Filter these entries so that only lines with the word "agent" remain.

++++++++++++++++++++

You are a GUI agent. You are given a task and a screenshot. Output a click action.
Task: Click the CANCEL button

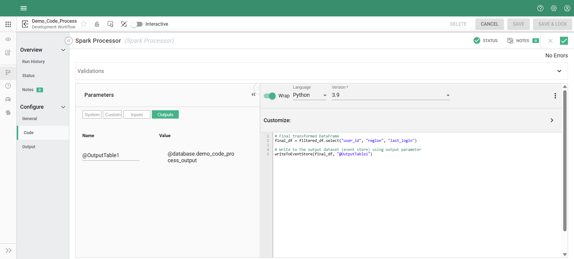(x=489, y=24)
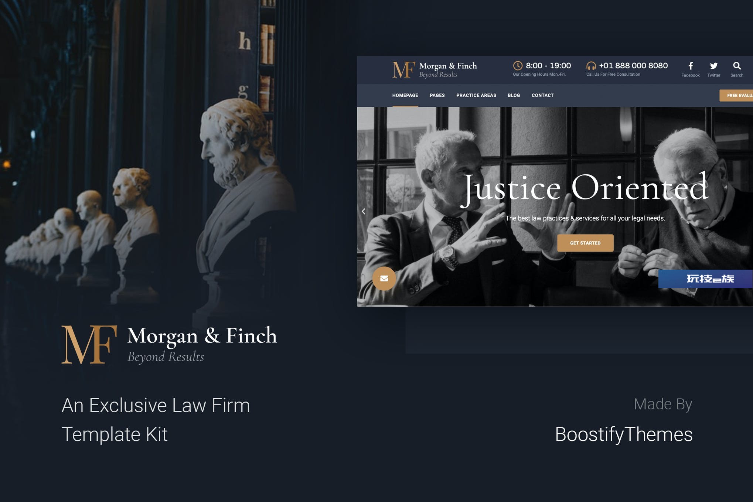Open the Twitter bird icon link
Screen dimensions: 753x502
pyautogui.click(x=713, y=66)
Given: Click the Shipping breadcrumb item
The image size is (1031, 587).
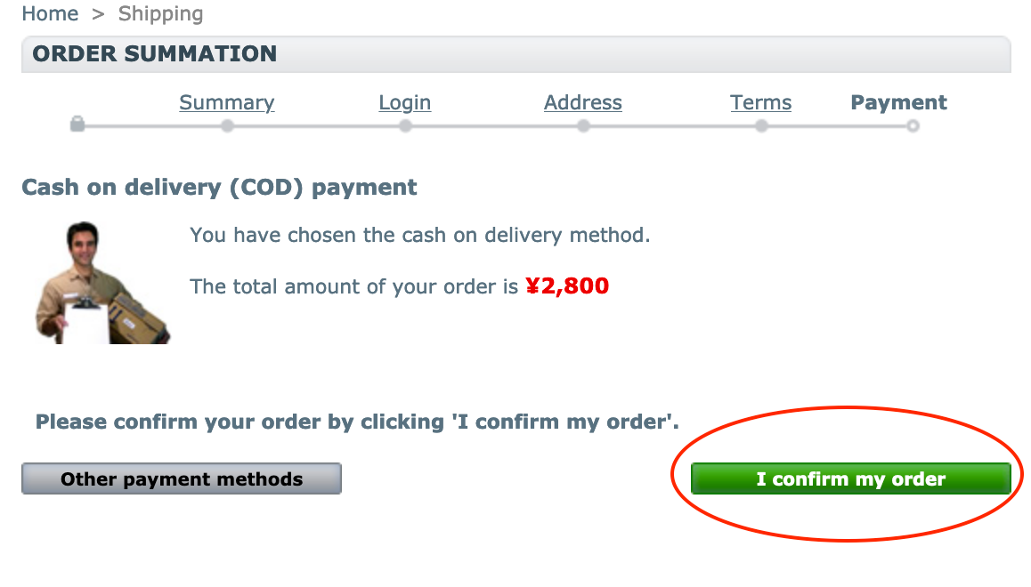Looking at the screenshot, I should coord(160,13).
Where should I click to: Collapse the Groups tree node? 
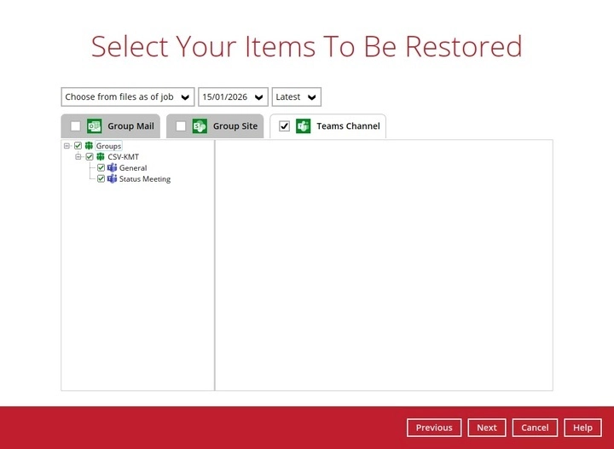click(x=67, y=146)
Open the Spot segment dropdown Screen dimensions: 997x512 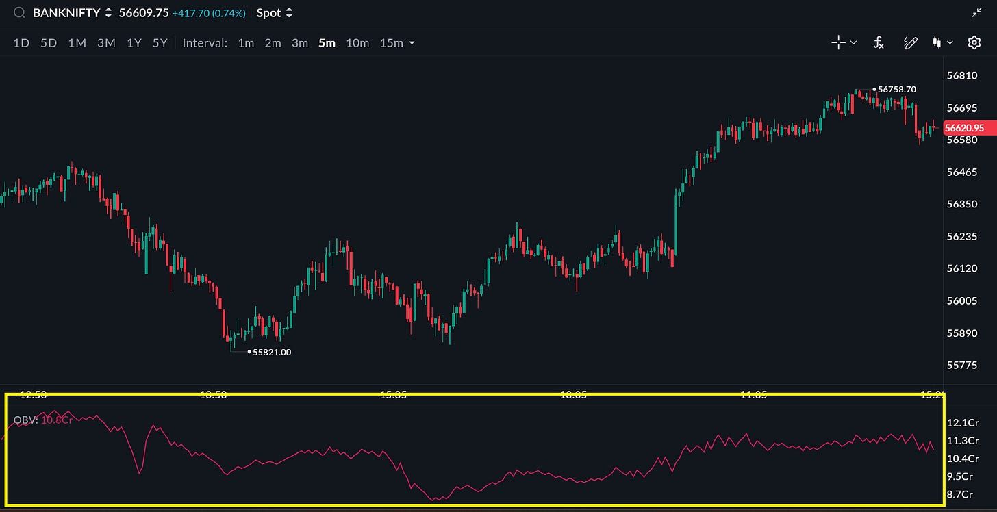[275, 13]
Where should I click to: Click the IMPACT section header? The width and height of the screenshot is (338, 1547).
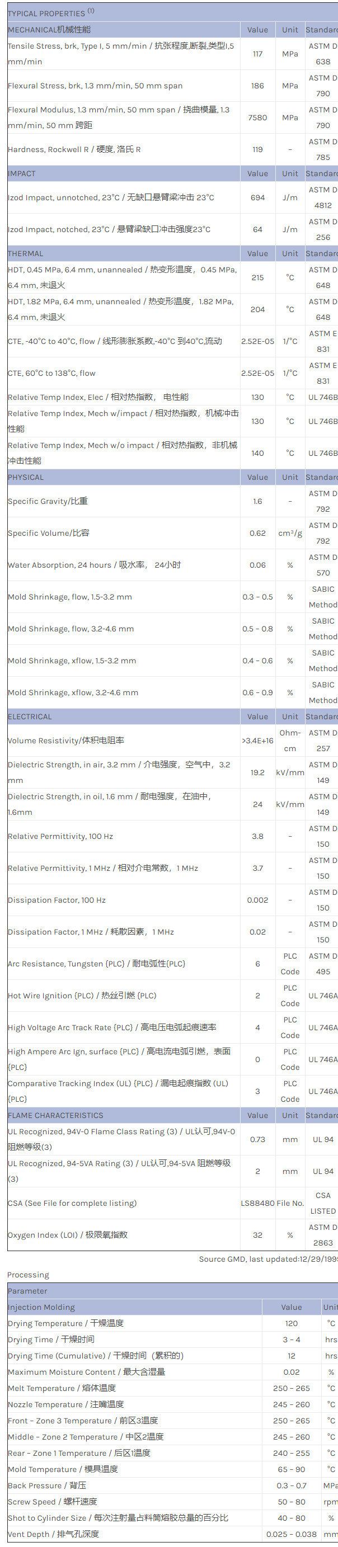click(22, 174)
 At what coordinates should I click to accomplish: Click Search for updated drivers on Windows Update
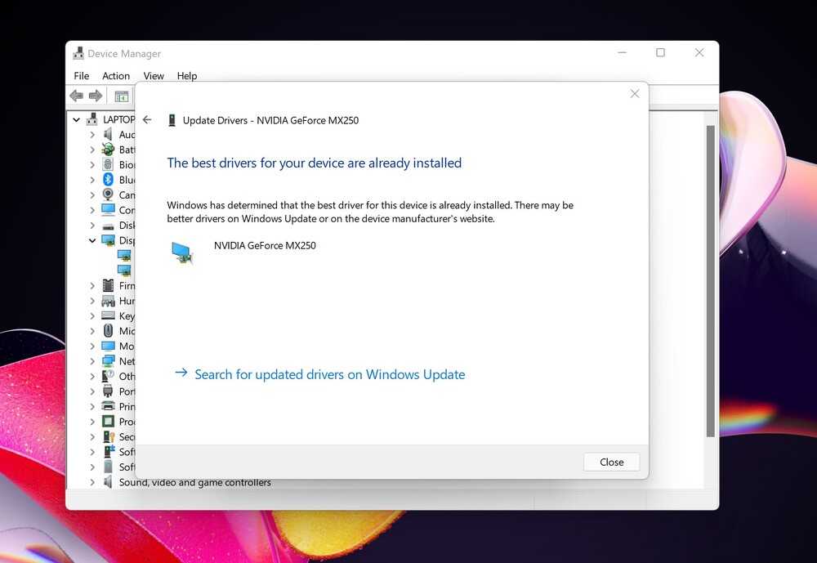click(x=329, y=374)
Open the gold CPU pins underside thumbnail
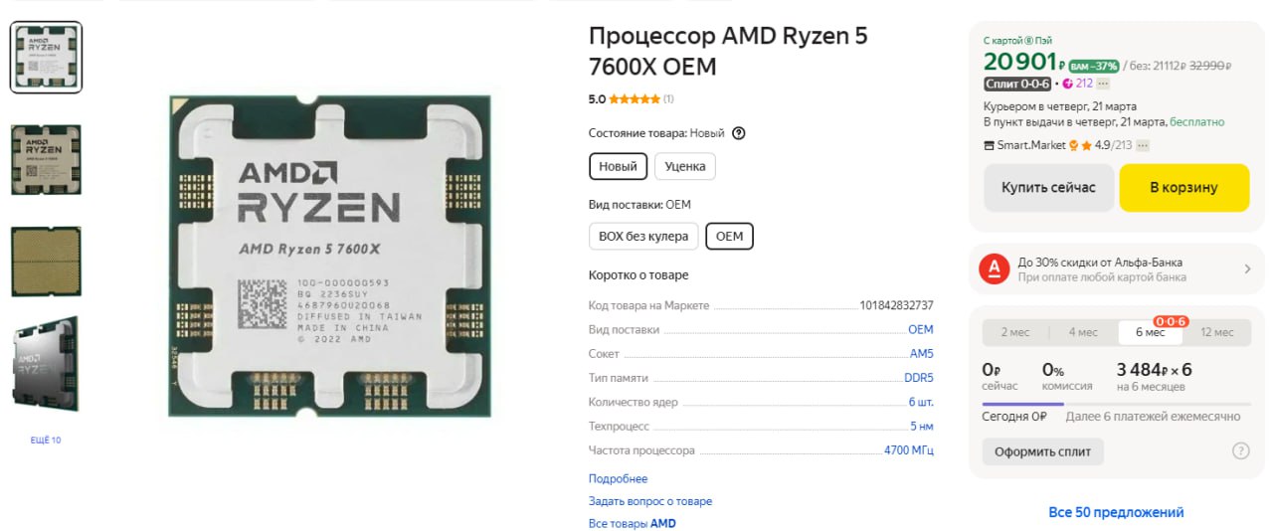 point(46,262)
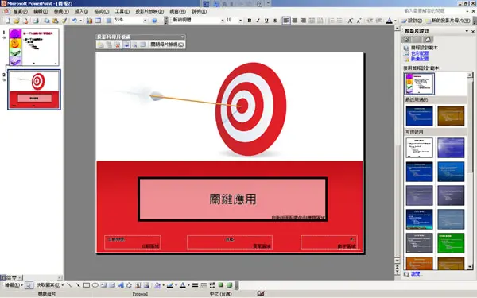Toggle text Shadow formatting
This screenshot has width=477, height=298.
click(x=275, y=21)
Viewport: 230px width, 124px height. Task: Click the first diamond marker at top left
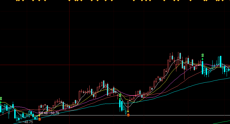click(x=17, y=0)
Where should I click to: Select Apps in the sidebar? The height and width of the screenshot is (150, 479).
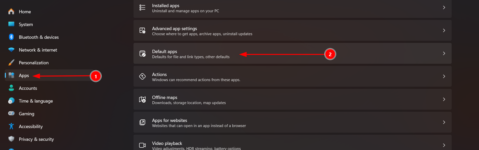(x=24, y=76)
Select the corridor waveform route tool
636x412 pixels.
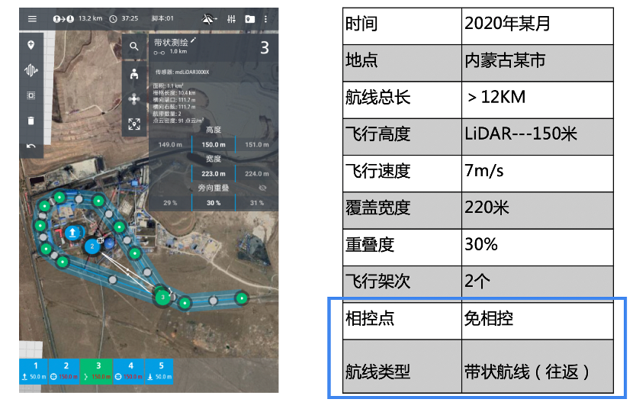tap(31, 70)
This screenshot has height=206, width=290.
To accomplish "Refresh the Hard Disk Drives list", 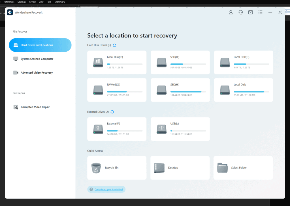I will click(114, 45).
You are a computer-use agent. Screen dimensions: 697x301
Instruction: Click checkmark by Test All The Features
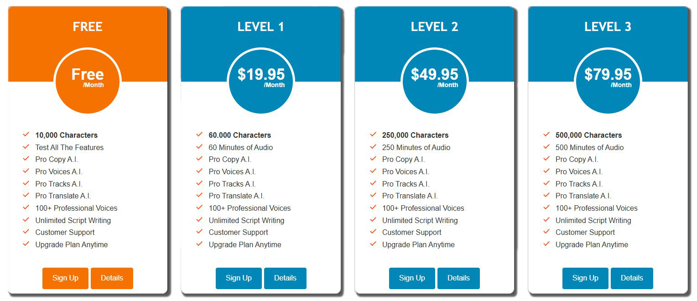[x=26, y=147]
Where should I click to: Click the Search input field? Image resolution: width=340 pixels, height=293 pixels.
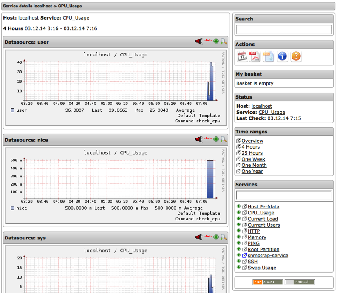[284, 29]
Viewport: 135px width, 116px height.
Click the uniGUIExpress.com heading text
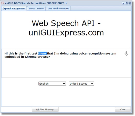66,33
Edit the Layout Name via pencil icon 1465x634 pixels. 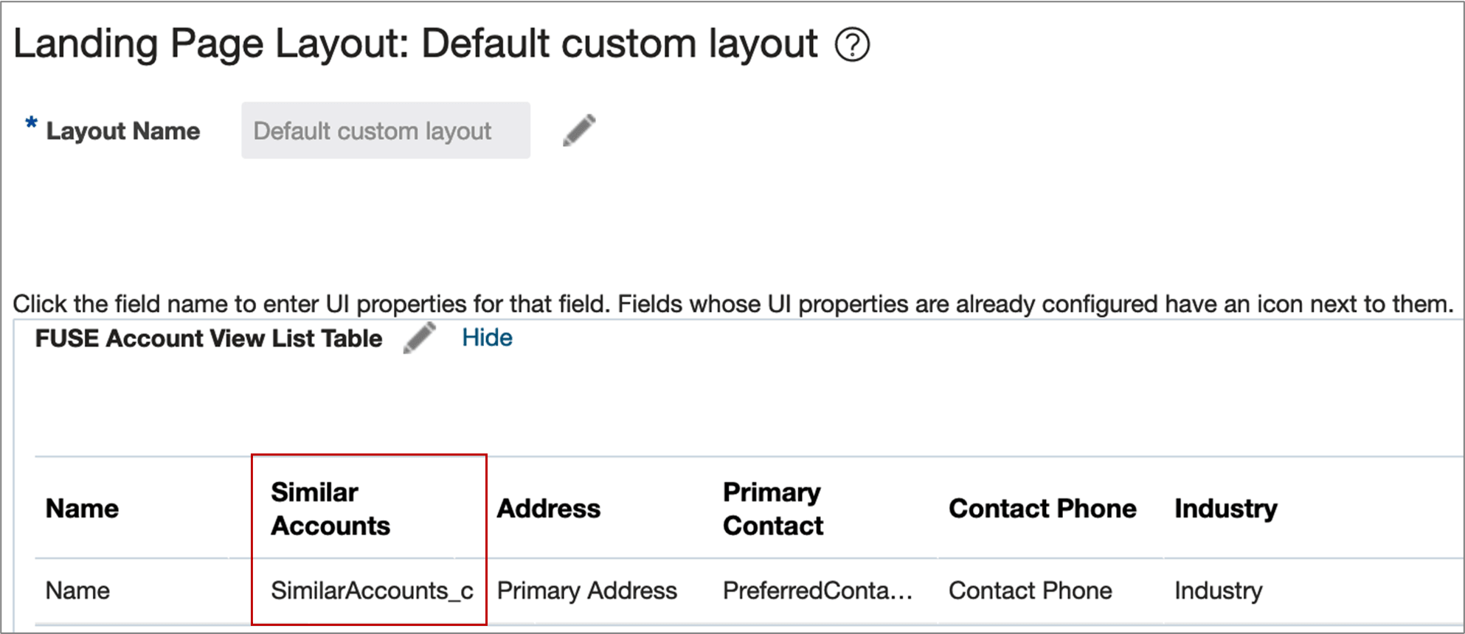(580, 130)

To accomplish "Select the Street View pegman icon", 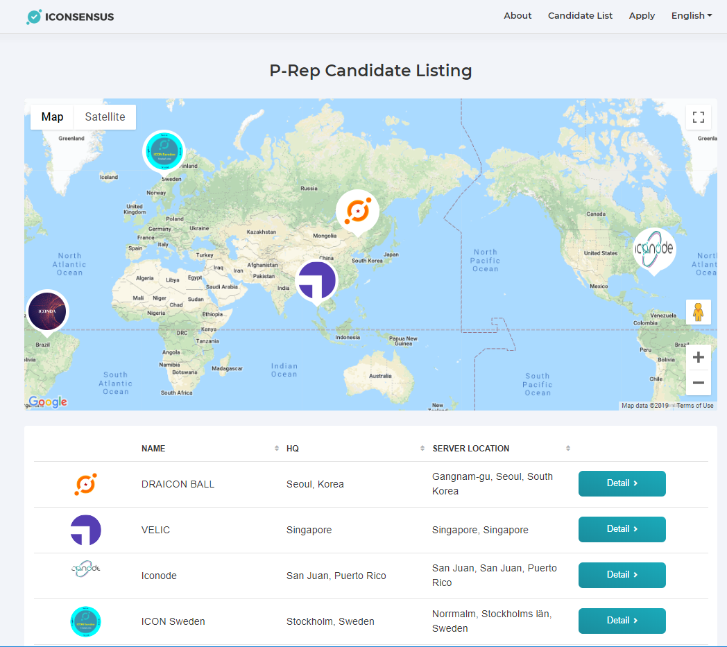I will [698, 312].
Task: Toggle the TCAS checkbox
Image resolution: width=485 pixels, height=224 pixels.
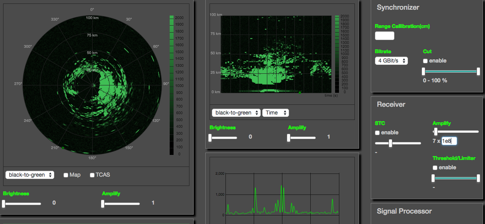Action: pos(92,175)
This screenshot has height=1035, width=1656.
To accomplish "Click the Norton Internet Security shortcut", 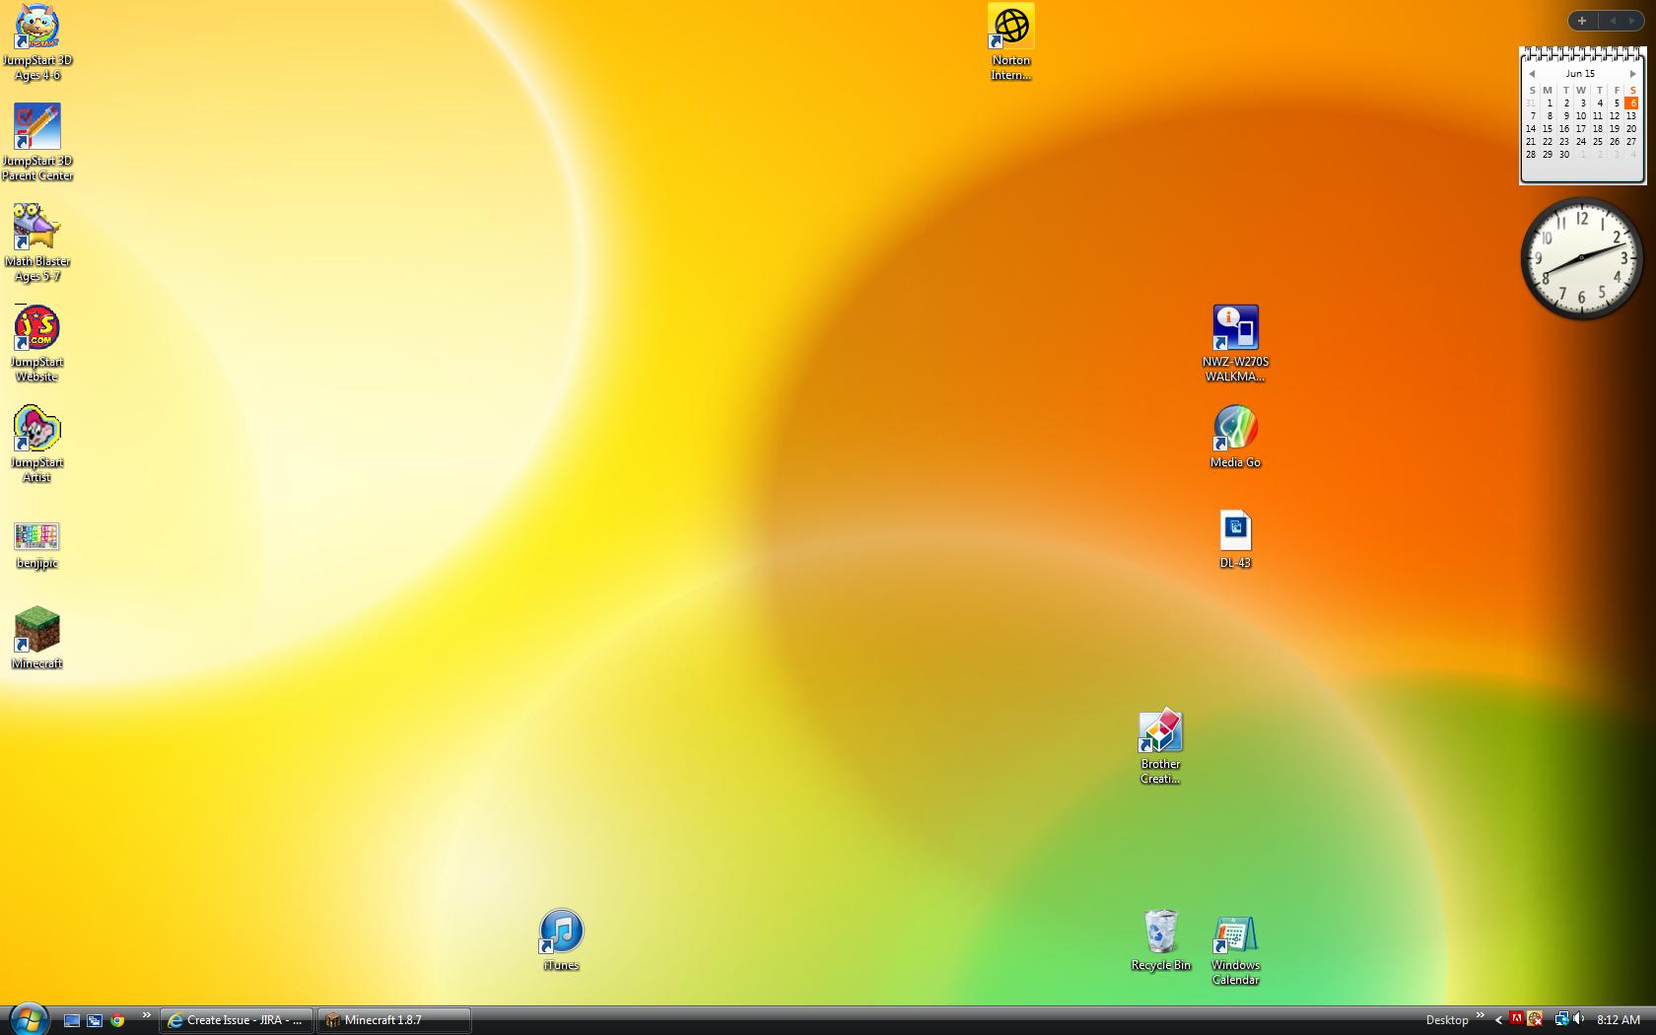I will click(x=1010, y=28).
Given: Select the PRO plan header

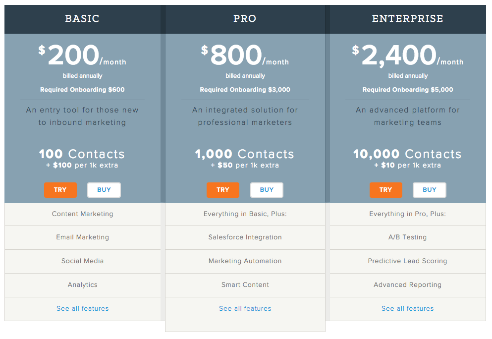Looking at the screenshot, I should coord(245,19).
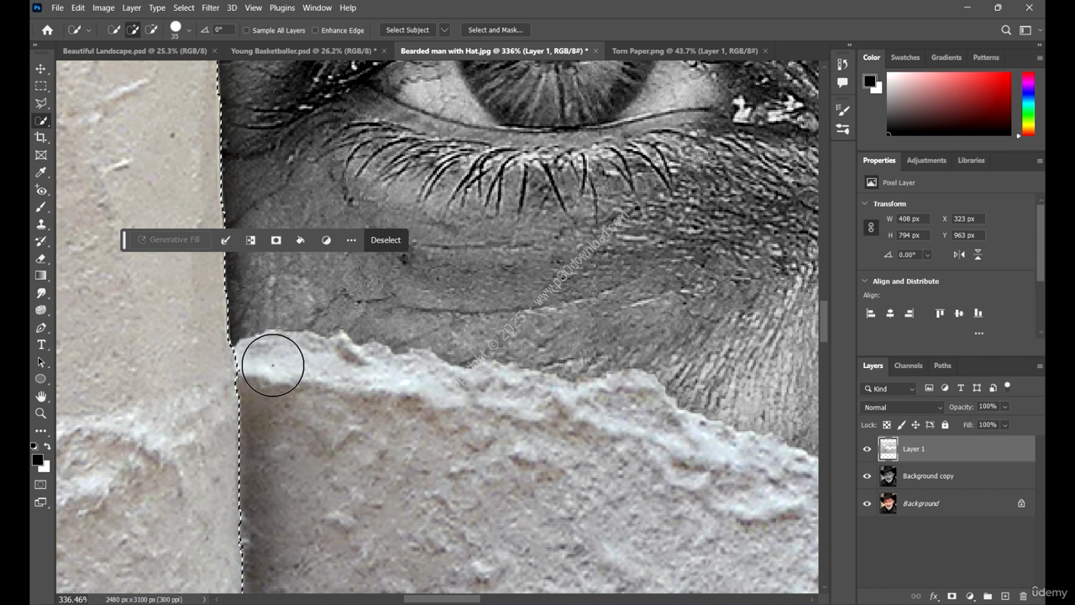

++++++++++++++++++++

- _YOUR RESPONSE_
You are a GUI agent. You are given a task and a screenshot. Output a click action.
You are a computer-use agent. Screen dimensions: 697x301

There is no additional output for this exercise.